Y después, apenas hace unos días, Moynihan pasó a una segunda etapa cuanto a su carta del 27 de mayo. Reveló, además, lo siguiente:

Él [Capovilla] me había llevado a creer intencionadamente que había algo poco claro sobre la publicación del secreto o de los secretos – que tal vez hubiesen existido dos cartas diferentes, con dos sobres diferentes, con dos textos distintos, me había dejado en ignorancia sobre lo que ese algo podría ser. Claramente sufrió alguna irresolución de hablar definitivamente sobre el tema de la carta, como si hubiese sido pedido no hacerlo por alguna autoridad más alta.

Citando conversaciones que había tenido con fuentes romanas durante el verano, Moynihan llegó a esta conclusión:

A pesar de esto, en Roma durante junio y julio, sí, tuve conversaciones que abordaron el tema del Tercer Secreto.
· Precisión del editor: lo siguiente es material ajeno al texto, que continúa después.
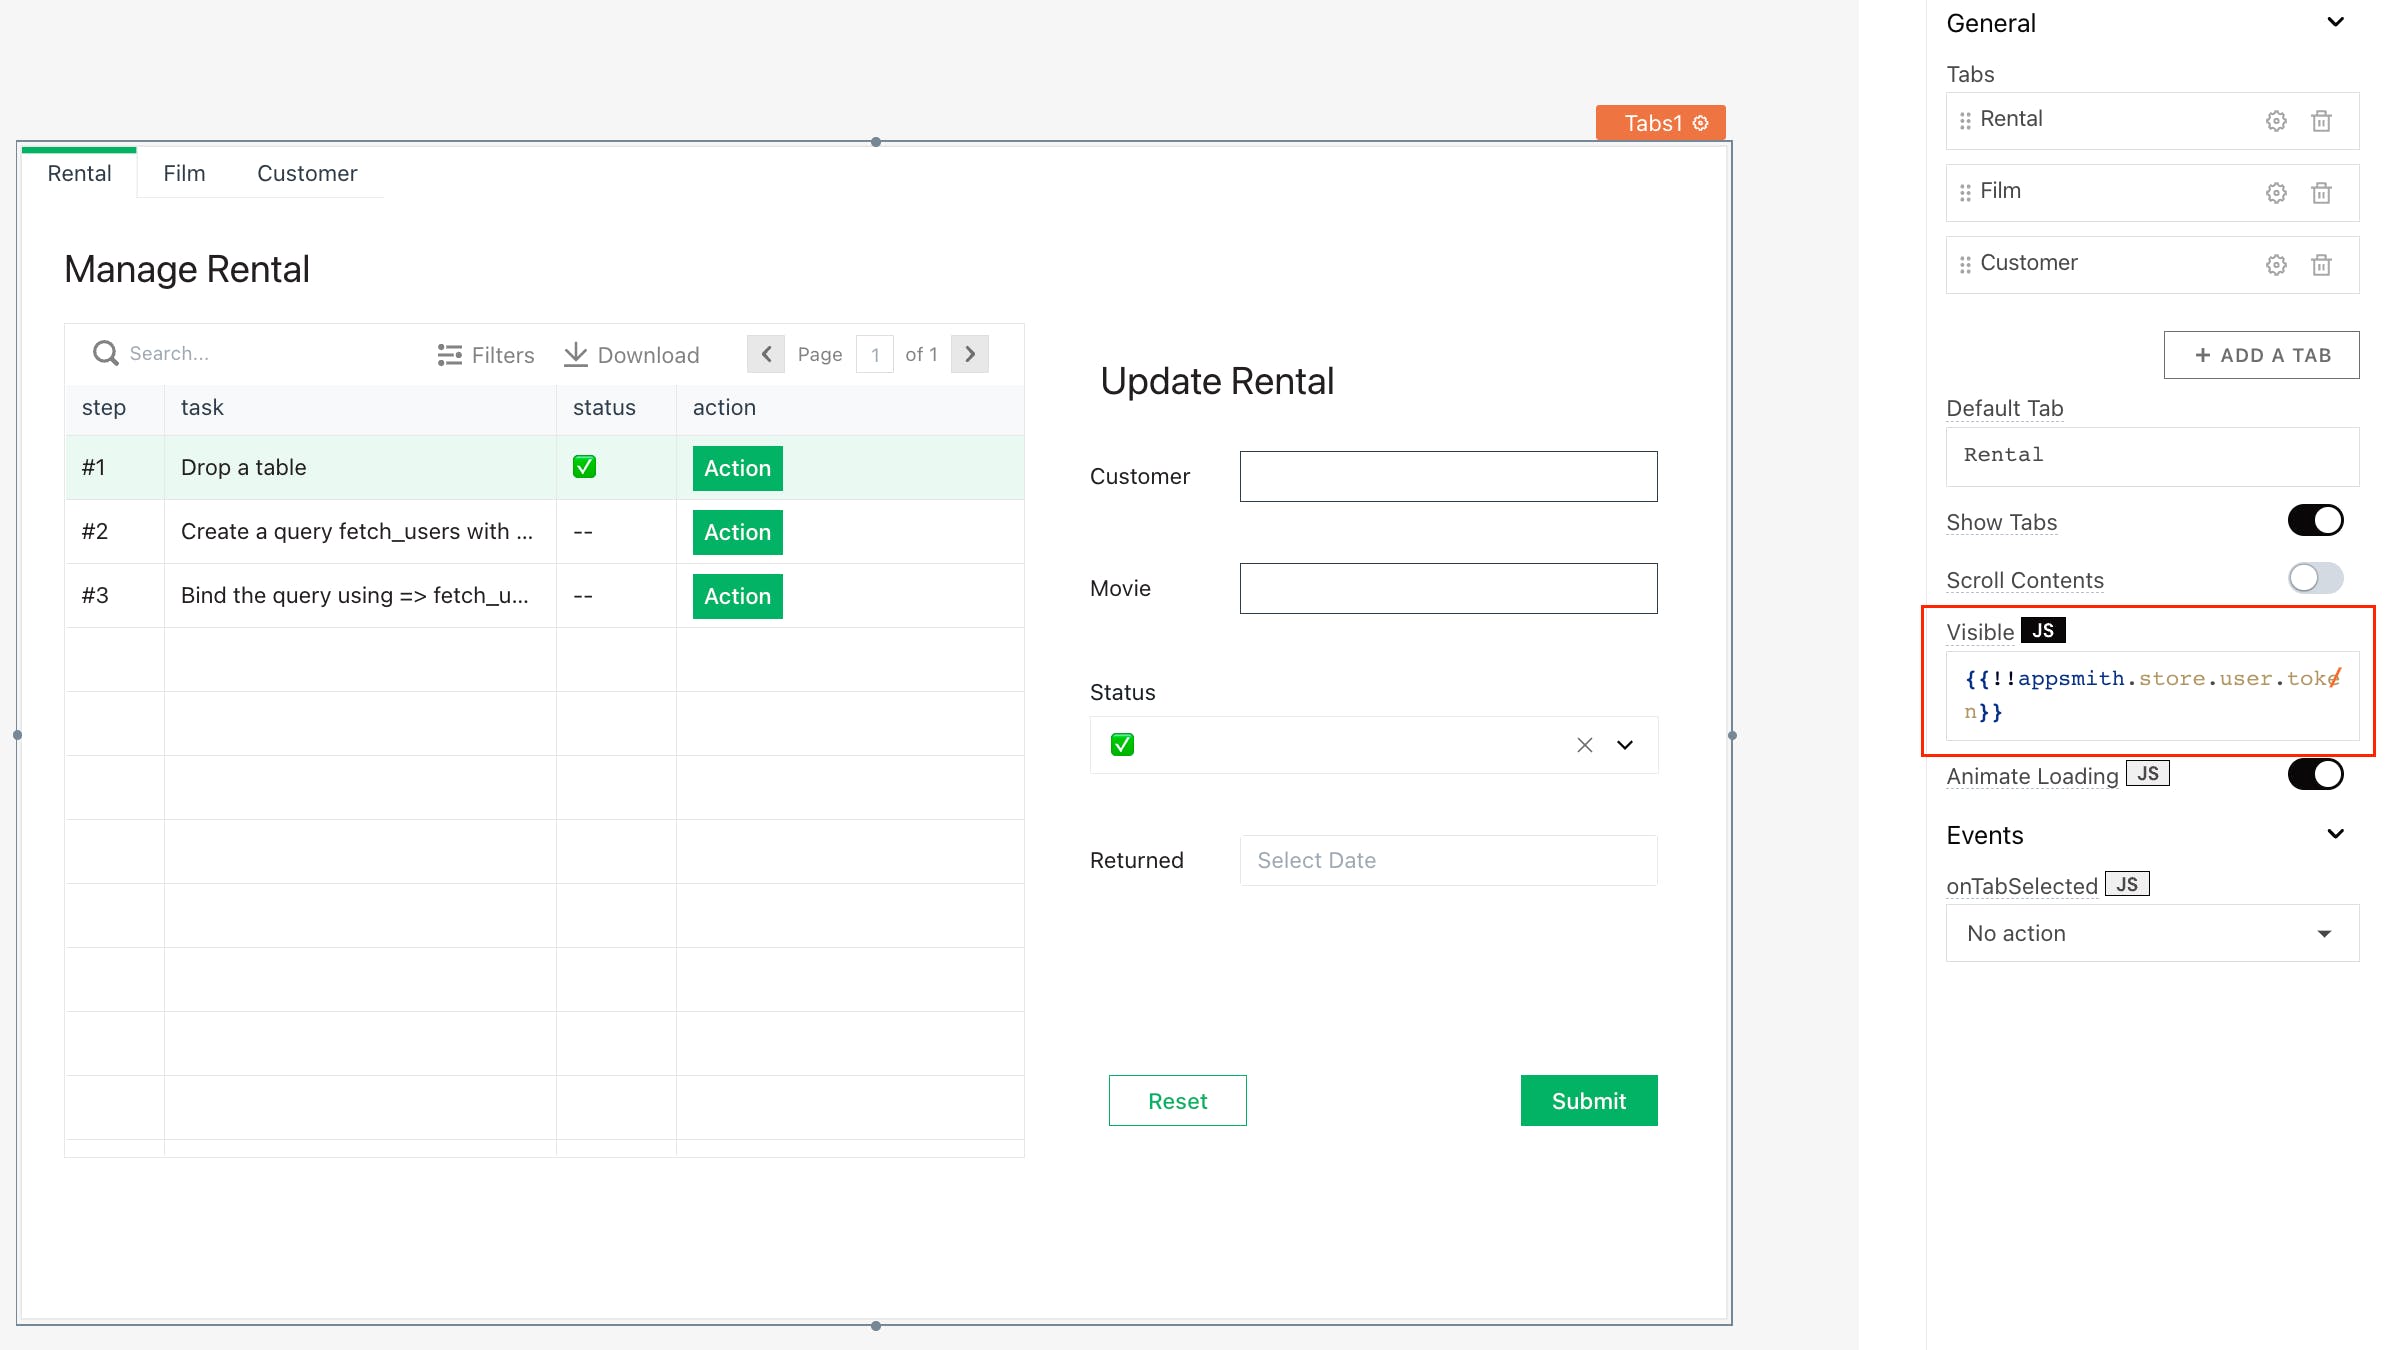Delete the Customer tab entry
Screen dimensions: 2388x1350
(x=2321, y=265)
Aquellas conversaciones me convencieron de que hay una ambigüedad y falta de transparencia sobre el modo en que los textos se han presentado al mundo.

No sé en lo que consiste la ambigüedad o falta de transparencia, pero me parece, de lo que Capovilla me dijo, y de lo que oí en Roma que algo es imperfecto o incompleto en la manera en que el secreto ha sido publicado.

Como veremos en la parte final de esta serie, esta cosa que le falta fue revelada por Benedicto XVI mismo, que, para citar a Socci, “reabrió el dosier” sobre el Tercer Secreto de Fátima.